Розовый утренний свет, процеженный сквозь ситцевую оконную занавеску, косым ромбом падал на раскладушку, стоящую посреди комнаты. Федя всмотрелся в женское лицо на подушке, удовлетворенно кивнул, зловеще усмехнулся, шагнул в помещение и поморщился: стук каблуков его цивильной обуви по голому дощатому полу слышался барабанным боем.
Федор подумал секунду и снял туфли. Разутый, он совершенно бесшумно двинулся к раскладушке, на которой тихо спала та самая красотка-королевна.
Федин взгляд был прикован к лицу девушки. Под ноги он не смотрел, а зря, потому что там были заряженные и готовые к бою мышеловки, общим числом – шесть. Ему еще повезло, что он угодил в мышиный капкан одной лишь правой ногой!
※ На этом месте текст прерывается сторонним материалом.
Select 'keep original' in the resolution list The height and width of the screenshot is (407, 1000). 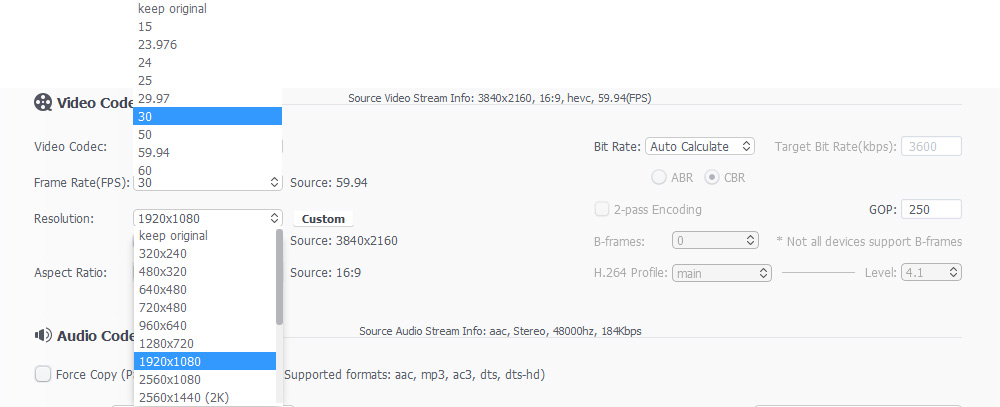tap(174, 236)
– Что за?.. – вякнул Федор, ощутив под ногой неуютный металлический костяк мышеловной конструкции.
В следующий миг капкан захлопнулся, и правая стопа незваного ночного гостя оказалась в стальном плену.
– Ё-о-о! – болезненно выдохнул Капустин.
Он тут же зажал себе рот, чтобы криком не разбудить весь дом, но было уже поздно: девица на раскладушке беспокойно зашевелилась и села. Открыть глаза она еще не успела, и Федор не собирался дожидаться этого момента. Подлая мышеловка кардинально изменила ситуацию, эффект неожиданности пропал, и теперь перевес сил был не на стороне травмированного Феди. Он понял, что надо отступить, пока не поздно, и повторить попытку неожиданного контакта в другое время в другом месте. Лучше всего там, где не будет никаких мышеловок.
Капкан оказался цепким, как аллигатор, стряхнуть его никак не получалось, а снимать, с усилием разжимая стальные челюсти, было некогда. К счастью, конструкция была достаточно легкой, так что Федор свободно мог унести ее с собой. Правда, отступать в связи с этим пришлось, по большей части, на одной ноге. К тому же, угодив в мышеловку, Федя от боли завертелся на месте волчком и в результате совершенно дезориентировался. Он перепутал двери и рванул в ту, которая соединяла кухню с домом.
Оказавшись в соседнем помещении, Капустин сразу понял свою ошибку, но возвращаться было уже поздно, позади под телом пробудившейся красотки-королевны сердито и недоуменно скрипела раскладушка.
В комнате, куда попал сбившийся с курса Федор, тоже стояла кровать, и на ней тоже кто-то спал. Краем налитого слезами глаза он глянул на бугрящееся одеяло и проскакал в очередную дверь.
За ней было подобие прихожей. На полу, покрытом примитивным тряпичным ковриком, рядком стояли разномастные башмаки. Федя увидел крепкий стальной рожок для обуви и схватил его, как Иван-царевич – меч-кладенец. Размахивать своим оружием он, впрочем, не стал, ограничился тем, что успешно разжал с его помощью челюсти мышеловки. Федя зашвырнул капкан в одну сторону, рожок – в другую, распахнул наружную дверь и с крылечка в три ступеньки обрушился во двор.
Спасительная лазейка в заборе была где-то с другой стороны дома. Федя примерно прикинул, куда бежать, и захромал в конец двора.